● **Problem statement**
All of the data below is to be returned unaltered.

● **Saved entries**
────────────────────
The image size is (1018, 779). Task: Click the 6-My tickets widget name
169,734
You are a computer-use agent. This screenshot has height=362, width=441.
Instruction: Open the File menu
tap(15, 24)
────────────────────
● **Response to the task**
The image size is (1018, 779). Task: Click the 6-My tickets widget name
169,734
You are a computer-use agent. This screenshot has height=362, width=441.
Instruction: Open the File menu
tap(15, 24)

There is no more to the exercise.